I was wondering if that would effect the results when used in combination with dropout I also tried removing dropout from the model and removed layer norm as well but the results are unfortunately still inconsistent.

as far as I know, the dropout would not affect this. each gpu will use the same starting seed so all dropout masks will be the same across gpus of a single training step. In both DDP and DP. I am not 100% sure but I will try to verify it.

I am assuming backward is called on this average, is this expected and normal?

Yes expected and normal. See torch DataParallel. You can also just call outputs["loss"].mean() as it would not matter if there is only one element. There are as many elements as GPUs were involved in the loss computation.

This is important because I am picking the best model based on validation loss. I am using the same code for DP and DDP, are these two equivalent for validation epoch loss?

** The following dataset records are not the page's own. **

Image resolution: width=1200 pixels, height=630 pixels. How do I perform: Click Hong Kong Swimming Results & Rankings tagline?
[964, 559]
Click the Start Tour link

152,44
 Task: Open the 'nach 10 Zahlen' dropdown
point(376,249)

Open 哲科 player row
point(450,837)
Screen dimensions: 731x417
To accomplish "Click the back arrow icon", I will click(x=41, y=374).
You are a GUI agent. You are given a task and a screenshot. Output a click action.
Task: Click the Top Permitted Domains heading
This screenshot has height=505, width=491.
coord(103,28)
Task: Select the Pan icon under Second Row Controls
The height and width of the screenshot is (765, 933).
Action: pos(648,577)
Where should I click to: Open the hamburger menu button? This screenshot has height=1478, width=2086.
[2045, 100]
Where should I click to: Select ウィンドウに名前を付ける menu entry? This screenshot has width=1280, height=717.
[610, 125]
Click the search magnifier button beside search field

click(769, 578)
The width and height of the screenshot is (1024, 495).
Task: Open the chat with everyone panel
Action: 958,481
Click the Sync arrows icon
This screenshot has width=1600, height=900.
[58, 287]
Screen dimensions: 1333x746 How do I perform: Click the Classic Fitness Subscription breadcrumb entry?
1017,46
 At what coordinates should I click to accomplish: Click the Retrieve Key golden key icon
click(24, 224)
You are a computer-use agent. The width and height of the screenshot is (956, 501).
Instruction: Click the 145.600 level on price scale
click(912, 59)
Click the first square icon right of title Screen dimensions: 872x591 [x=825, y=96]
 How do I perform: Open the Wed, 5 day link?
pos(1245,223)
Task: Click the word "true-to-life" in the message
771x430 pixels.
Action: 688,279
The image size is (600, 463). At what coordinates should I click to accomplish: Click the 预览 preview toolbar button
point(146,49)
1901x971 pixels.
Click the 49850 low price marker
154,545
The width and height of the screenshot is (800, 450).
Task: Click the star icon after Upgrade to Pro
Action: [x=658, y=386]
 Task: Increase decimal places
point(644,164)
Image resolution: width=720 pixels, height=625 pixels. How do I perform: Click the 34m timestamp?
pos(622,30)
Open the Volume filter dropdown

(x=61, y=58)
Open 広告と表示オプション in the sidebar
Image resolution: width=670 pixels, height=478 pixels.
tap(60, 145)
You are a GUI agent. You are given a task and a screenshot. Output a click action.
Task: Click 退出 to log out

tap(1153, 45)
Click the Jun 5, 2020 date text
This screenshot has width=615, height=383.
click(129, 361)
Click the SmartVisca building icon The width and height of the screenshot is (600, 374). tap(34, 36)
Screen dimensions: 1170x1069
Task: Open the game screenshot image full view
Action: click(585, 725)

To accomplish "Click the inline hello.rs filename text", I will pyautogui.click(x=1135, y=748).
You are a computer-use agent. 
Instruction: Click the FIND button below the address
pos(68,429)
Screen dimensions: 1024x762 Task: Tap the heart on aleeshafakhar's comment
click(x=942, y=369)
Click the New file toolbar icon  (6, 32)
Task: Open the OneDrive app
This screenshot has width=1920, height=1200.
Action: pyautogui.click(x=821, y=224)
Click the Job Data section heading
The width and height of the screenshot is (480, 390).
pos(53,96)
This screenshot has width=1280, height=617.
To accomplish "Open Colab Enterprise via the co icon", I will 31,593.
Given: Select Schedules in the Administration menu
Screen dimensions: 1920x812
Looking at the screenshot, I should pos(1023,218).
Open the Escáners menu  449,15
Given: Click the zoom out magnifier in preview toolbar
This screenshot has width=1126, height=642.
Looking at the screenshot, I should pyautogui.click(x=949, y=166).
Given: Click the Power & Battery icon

It looks ok. The DP version will always be correct in the sense that you get all batches in validation as there is only one main process and i works when the dataset is not evenly divisible by the number of gpus and batch size. With DDP, it's slightly more complicated and can be incorrect when the dataset size is not divisible by the number of gpus and batch size. If that's the case the DistributedSampler will repeat some dataset samples to make all processes see the same amount of data. It's an implementation detail that often gets forgotten (I only remember it now that you asked about it)

tigert1998 commented 2 years ago

Is there any conclusion?

fedorsc commented 1 year ago

If anyone comes across this and is using SLURM: I encountered an issue because I didn't specify the number of tasks in my SLURM script (see https://lightning.ai/docs/pytorch/stable/clouds/cluster_advanced.html).

VincentPelletier1 commented 5 months ago

I still cannot make my instance work, but for those trying to work with multi-machines:

put shuffle=True in the DataLoader. It should be set to False if you want to train across multiple machines in order to mitigate an overlap in data samples between your machines.